> _Work to be completed_: Copy out the part of the lines below that opens with the line containing "Parfémy (1241, 182)" and closes with the line containing "Produkty (324, 182)", with both of those lines included.

[Interface element records]
:::

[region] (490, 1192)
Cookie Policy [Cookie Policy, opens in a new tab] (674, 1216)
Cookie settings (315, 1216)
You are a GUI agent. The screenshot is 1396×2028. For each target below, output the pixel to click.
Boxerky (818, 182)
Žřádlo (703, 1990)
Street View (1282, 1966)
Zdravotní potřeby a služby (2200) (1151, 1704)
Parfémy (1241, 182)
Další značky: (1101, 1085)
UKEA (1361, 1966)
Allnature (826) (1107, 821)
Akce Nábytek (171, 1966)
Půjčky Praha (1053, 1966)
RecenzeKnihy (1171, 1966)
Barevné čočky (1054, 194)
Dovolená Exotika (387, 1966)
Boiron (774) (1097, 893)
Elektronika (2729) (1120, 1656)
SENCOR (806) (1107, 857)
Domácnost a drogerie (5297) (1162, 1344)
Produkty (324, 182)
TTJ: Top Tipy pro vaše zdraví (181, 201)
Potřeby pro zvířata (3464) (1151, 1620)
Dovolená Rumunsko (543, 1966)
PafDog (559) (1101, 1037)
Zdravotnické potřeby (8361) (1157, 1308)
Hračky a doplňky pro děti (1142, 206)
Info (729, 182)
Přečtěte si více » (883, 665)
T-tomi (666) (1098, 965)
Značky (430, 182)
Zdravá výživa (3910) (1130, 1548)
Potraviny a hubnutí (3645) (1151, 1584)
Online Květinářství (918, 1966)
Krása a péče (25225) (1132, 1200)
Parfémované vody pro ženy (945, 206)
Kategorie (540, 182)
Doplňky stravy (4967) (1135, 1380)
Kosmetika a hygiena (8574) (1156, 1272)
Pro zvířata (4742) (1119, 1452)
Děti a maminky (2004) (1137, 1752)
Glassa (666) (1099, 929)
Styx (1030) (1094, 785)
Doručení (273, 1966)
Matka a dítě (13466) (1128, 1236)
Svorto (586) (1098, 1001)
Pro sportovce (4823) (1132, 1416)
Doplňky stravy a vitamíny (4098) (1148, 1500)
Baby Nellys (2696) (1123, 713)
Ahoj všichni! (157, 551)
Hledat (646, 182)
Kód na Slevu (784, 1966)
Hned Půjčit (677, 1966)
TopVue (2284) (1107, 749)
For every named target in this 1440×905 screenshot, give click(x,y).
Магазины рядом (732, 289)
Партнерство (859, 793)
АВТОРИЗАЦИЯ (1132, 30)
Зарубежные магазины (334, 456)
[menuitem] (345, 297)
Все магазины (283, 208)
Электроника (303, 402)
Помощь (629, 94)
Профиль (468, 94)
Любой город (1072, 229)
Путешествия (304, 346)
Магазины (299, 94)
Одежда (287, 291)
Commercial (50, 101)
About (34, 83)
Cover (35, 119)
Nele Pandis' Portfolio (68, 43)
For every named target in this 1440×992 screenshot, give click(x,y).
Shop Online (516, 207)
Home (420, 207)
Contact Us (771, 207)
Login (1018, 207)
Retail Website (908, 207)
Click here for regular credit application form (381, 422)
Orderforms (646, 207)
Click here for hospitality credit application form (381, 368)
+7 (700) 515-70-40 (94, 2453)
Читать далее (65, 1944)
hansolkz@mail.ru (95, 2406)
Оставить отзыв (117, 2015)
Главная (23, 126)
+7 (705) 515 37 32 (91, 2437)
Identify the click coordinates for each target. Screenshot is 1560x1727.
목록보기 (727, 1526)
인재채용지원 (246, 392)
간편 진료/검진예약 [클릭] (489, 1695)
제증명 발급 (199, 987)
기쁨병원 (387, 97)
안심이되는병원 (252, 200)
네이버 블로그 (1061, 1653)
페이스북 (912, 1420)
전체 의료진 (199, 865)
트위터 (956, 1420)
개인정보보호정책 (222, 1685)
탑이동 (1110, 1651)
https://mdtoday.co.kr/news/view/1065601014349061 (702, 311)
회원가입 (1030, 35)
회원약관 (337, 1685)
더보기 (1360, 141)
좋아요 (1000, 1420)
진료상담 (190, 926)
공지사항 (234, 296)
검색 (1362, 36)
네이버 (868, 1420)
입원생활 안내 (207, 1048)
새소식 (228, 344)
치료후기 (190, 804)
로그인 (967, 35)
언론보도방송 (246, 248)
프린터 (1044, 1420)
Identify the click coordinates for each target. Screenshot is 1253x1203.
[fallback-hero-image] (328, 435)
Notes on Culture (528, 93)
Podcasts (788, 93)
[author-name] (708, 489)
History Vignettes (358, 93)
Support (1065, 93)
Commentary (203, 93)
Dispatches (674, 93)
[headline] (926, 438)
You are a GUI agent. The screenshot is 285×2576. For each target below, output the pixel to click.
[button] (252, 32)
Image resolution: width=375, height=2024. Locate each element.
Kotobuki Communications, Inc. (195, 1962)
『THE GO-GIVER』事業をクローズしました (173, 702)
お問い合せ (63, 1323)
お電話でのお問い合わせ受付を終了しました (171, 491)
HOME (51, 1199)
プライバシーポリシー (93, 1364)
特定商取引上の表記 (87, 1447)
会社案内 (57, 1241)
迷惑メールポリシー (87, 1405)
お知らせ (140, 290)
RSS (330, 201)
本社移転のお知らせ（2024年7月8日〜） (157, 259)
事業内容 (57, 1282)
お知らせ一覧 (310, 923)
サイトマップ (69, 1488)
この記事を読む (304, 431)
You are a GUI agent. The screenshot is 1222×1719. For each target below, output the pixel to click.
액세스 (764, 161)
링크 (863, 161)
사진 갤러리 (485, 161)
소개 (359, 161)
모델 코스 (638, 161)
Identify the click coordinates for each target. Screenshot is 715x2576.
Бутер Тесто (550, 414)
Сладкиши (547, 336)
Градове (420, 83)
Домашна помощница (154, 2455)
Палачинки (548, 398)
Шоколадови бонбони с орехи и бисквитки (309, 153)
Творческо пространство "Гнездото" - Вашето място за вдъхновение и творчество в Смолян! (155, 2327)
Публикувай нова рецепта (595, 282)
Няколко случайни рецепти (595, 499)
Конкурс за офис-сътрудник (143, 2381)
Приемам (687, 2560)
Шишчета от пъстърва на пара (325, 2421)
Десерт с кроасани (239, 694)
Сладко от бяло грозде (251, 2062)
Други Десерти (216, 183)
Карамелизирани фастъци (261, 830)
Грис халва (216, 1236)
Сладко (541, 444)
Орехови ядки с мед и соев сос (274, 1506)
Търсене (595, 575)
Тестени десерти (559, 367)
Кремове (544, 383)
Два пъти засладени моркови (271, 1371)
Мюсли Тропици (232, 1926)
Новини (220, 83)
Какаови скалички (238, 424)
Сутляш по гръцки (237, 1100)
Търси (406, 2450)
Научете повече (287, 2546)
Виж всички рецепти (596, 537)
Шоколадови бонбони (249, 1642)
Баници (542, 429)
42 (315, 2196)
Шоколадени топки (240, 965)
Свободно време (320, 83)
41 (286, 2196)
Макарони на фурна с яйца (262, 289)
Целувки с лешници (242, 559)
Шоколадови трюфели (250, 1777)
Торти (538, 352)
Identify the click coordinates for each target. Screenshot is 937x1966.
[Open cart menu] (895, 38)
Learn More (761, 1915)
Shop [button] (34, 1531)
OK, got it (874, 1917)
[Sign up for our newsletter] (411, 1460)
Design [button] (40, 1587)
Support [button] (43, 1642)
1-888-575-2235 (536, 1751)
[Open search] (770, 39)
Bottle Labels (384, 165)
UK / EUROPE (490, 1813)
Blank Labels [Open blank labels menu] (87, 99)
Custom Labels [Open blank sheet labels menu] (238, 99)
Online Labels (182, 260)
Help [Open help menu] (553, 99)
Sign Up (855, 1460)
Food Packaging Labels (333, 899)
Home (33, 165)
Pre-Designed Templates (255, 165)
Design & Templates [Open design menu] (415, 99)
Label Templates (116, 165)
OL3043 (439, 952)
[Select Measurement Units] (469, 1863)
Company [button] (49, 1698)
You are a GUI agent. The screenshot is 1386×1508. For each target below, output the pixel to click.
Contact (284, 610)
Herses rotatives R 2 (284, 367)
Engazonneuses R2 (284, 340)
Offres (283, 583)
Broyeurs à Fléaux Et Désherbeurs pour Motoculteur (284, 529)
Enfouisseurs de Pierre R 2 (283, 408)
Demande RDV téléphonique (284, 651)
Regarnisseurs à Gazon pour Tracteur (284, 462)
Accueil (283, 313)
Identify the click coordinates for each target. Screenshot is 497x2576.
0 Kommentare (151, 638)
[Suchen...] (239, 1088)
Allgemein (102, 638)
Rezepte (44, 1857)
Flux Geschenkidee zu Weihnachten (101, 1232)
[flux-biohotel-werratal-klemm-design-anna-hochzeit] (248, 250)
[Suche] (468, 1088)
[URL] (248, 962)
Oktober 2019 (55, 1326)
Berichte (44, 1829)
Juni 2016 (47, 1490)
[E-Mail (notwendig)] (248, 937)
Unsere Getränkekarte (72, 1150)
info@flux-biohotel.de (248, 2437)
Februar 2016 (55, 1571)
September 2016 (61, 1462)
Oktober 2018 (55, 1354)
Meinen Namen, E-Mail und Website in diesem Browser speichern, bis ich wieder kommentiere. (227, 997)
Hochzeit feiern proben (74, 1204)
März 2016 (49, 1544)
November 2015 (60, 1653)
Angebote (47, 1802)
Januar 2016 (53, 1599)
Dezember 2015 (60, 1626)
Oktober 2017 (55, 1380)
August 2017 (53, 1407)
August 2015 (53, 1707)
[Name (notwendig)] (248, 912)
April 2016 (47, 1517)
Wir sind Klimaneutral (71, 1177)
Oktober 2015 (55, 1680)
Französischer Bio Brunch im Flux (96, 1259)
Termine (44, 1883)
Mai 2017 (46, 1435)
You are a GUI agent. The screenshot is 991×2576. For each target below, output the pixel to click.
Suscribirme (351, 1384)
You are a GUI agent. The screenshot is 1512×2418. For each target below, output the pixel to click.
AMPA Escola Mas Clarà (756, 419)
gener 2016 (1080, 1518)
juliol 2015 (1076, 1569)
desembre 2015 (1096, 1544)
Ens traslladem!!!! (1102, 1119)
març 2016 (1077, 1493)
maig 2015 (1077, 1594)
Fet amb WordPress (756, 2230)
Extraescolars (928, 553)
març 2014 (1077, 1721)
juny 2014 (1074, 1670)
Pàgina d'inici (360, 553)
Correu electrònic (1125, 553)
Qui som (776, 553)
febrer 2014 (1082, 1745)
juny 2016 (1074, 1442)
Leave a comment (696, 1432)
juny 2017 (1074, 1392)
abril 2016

:::

> _Written response_:
Parfémy (1241, 182)
Další značky: (1101, 1085)
UKEA (1361, 1966)
Allnature (826) (1107, 821)
Akce Nábytek (171, 1966)
Půjčky Praha (1053, 1966)
RecenzeKnihy (1171, 1966)
Barevné čočky (1054, 194)
Dovolená Exotika (387, 1966)
Boiron (774) (1097, 893)
Elektronika (2729) (1120, 1656)
SENCOR (806) (1107, 857)
Domácnost a drogerie (5297) (1162, 1344)
Produkty (324, 182)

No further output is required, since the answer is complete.